- **Excerpted records**

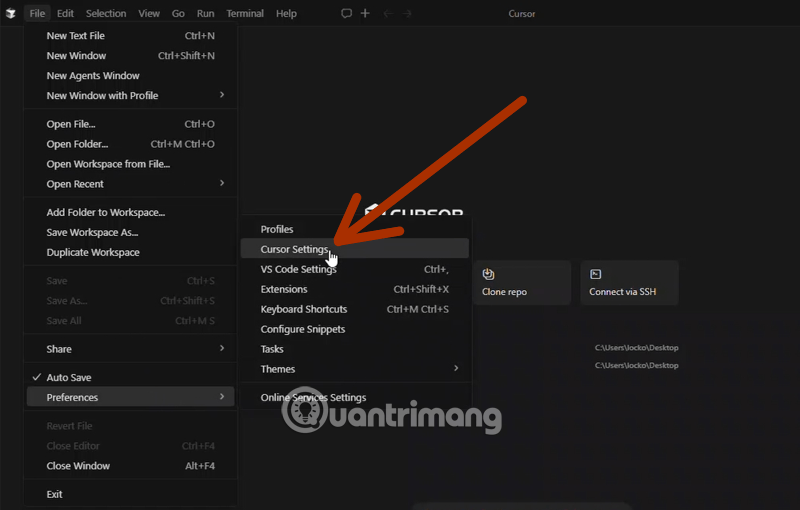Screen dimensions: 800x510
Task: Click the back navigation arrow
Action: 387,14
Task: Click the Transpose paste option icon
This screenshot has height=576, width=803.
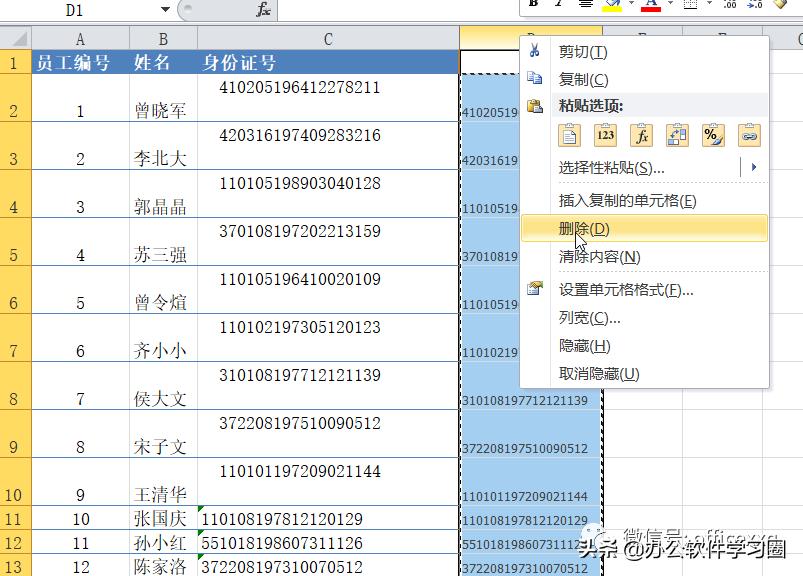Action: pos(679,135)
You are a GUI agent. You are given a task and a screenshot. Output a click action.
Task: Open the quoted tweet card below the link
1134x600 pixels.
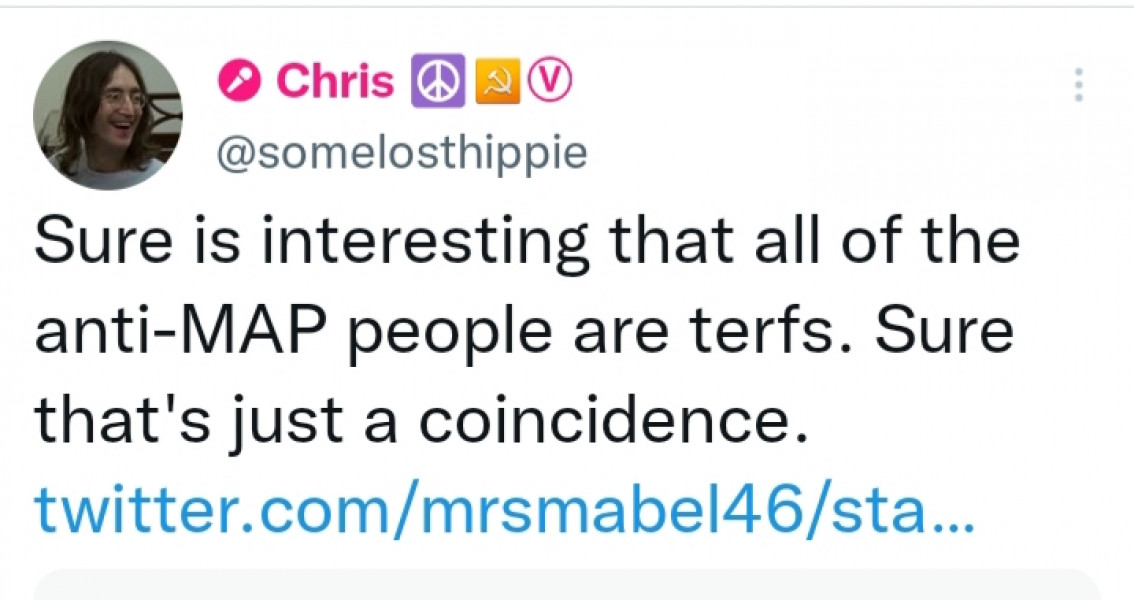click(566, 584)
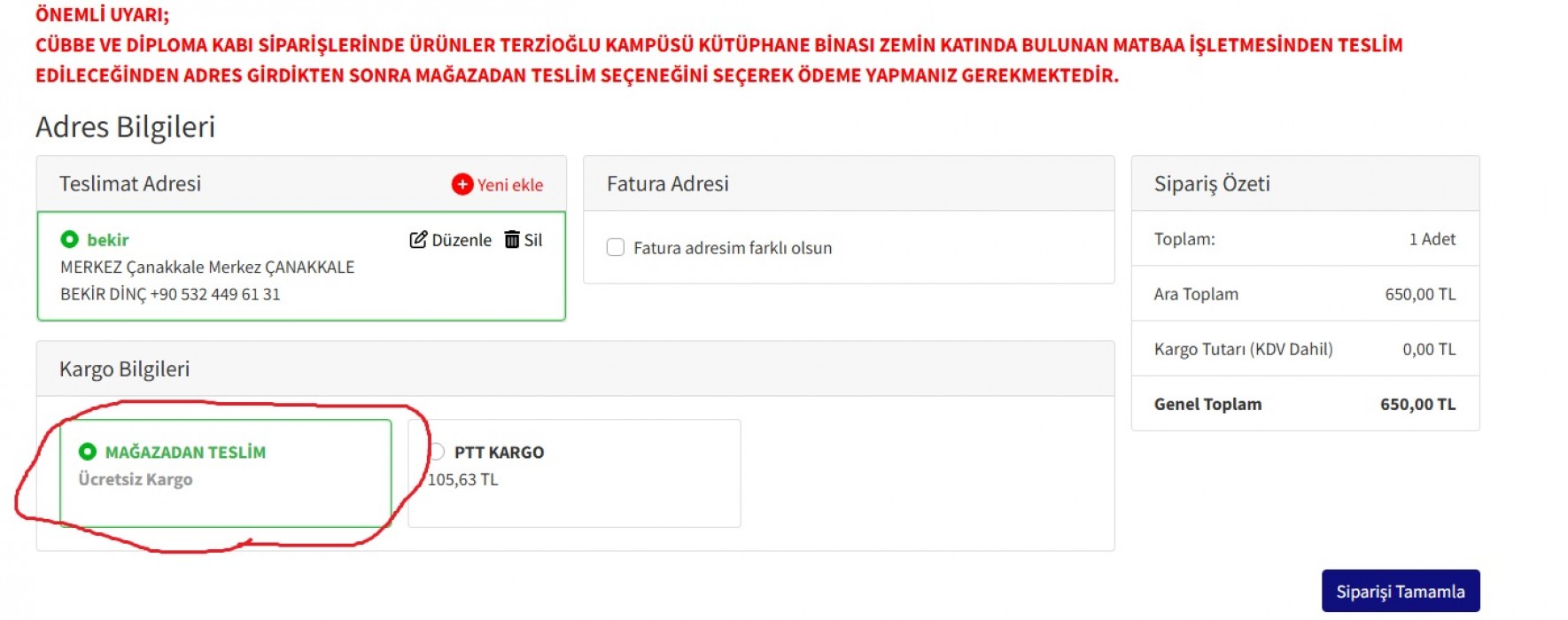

- **Exercise aim**
What should appear is an exact reproduction of the lines from the one with "Task: Click the Transpose paste option icon" through the end of the material above, and no pictures.

- **Exercise solution**
Task: Click the Transpose paste option icon
This screenshot has height=576, width=803.
Action: pos(679,135)
You are a GUI agent. You are given a task and a screenshot. Output a click action.
Task: Open the quoted tweet card below the link
1134x600 pixels.
click(566, 584)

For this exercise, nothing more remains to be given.